Analyze a decimal or perform decimal arithmetic. Convert decimals to fractions, percents, and scientific notation, inspect place value, and review rounding targets in one tool.
A decimal number carries more structure than just the digits you see on screen. The whole-number part tells you the scale of the quantity, the fractional part tells you how far you are between two integers, and each digit after the decimal point adds a progressively smaller contribution. This Decimal Calculator is designed to make that structure visible while still functioning as a practical arithmetic tool for addition, subtraction, multiplication, and division.
In analyze mode, the calculator treats the decimal itself as the subject. It converts the value into fraction form when possible, expresses it as a percent, writes it in scientific notation, and breaks it into whole and fractional parts. The place-value table then shows what each digit contributes, which is especially useful when teaching decimals, checking homework, or debugging numeric data entry.
In operation modes, the same interface becomes a workbench for decimal arithmetic. You can add, subtract, multiply, or divide two decimal values, then immediately inspect the result as a rounded number, a percent, a scientific-notation value, and a place-value decomposition. That combination is useful for classroom practice, financial estimates, measurement calculations, and any workflow where a decimal answer needs interpretation rather than just one more keystroke.
A typical decimal calculator stops at the final numeric result. This one is more useful when you need to understand that result. It shows how the decimal rounds at different levels, what its exact terminating-fraction form is, how large the whole-number component is relative to the fractional component, and how each digit contributes through place value. That makes it a better fit for teaching, quality checks, and everyday calculations where the raw decimal alone is not enough context.

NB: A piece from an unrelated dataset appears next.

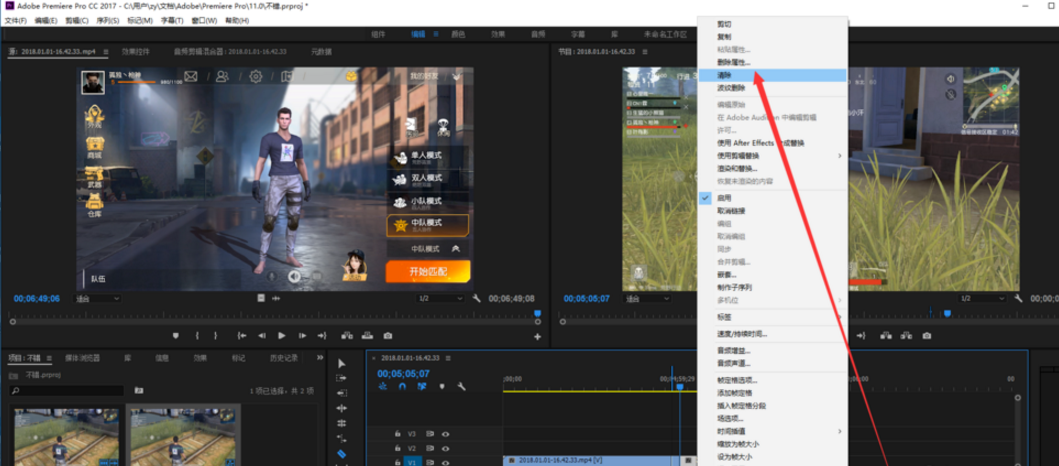Uncheck the 启用 (Enable) context menu option

724,198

Decimal to percent: percent = decimal * 100. Decimal to fraction for a terminating decimal with k digits after the point: decimal = integer / 10^k, then simplify by dividing numerator and denominator by their gcd. Scientific notation writes the decimal as m * 10^n with 1 <= |m| < 10.

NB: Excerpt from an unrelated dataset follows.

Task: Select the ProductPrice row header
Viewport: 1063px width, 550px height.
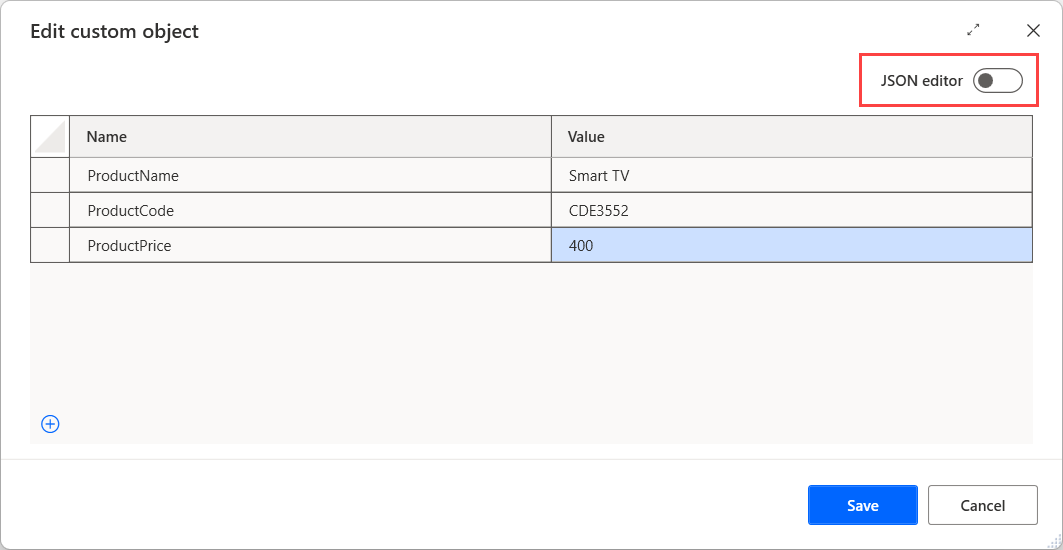Action: (x=50, y=245)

Result: 12.375 = 99/8 = 1237.5% and rounds to 12.38
The decimal 12.375 is terminating, so it converts exactly to 12375/1000, which simplifies to 99/8. Its whole part is 12, its fractional part is 0.375, and rounding to two decimal places gives 12.38.
A decimal point is not just punctuation. It separates whole-number places from fractional places, and every step left or right changes the power of ten by one. That is why 3.5, 3.05, and 3.005 are very different numbers even though they use the same digits. A place-value table is often the fastest way to catch those differences.

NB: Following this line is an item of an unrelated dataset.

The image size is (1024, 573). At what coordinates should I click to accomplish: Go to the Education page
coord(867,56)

A correct decimal result is only the start of the task. You may also need to round it for reporting, convert it to a percent for communication, or rewrite it as a fraction for exact work. This calculator keeps those interpretations together so you can move from raw arithmetic to a practical final answer without switching tools.
Decimals feel intuitive, but fraction form is often more exact. For example, 0.125 immediately becomes 1/8, which is easier to reason about in recipes and measurement problems. Seeing both representations side by side builds stronger number sense than using either one alone.
A terminating decimal ends after a finite number of digits, like 0.125. A repeating decimal continues forever with a recurring pattern, like 0.3333.... Only terminating decimals can be converted directly into a fraction with a finite power-of-ten denominator.
Because they explain the value differently. The whole part tells you how many complete units are present, while the fractional part tells you the leftover portion between consecutive integers.
Multiply the decimal by 100 and attach the percent sign. For example, 0.375 becomes 37.5%, while 12.375 becomes 1237.5%.
Some results come from rounded display strings or division results that do not terminate cleanly. In those cases the decimal shown on screen may not represent the full infinite expansion exactly.
It shows the contribution of each digit using powers of ten, such as tenths, hundredths, and thousandths. That is useful for learning decimal notation and for checking that a numeric entry was typed correctly.
Use scientific notation when the decimal is too large or too small to scan comfortably in standard form. It compresses the number while keeping the significant digits and order of magnitude clear.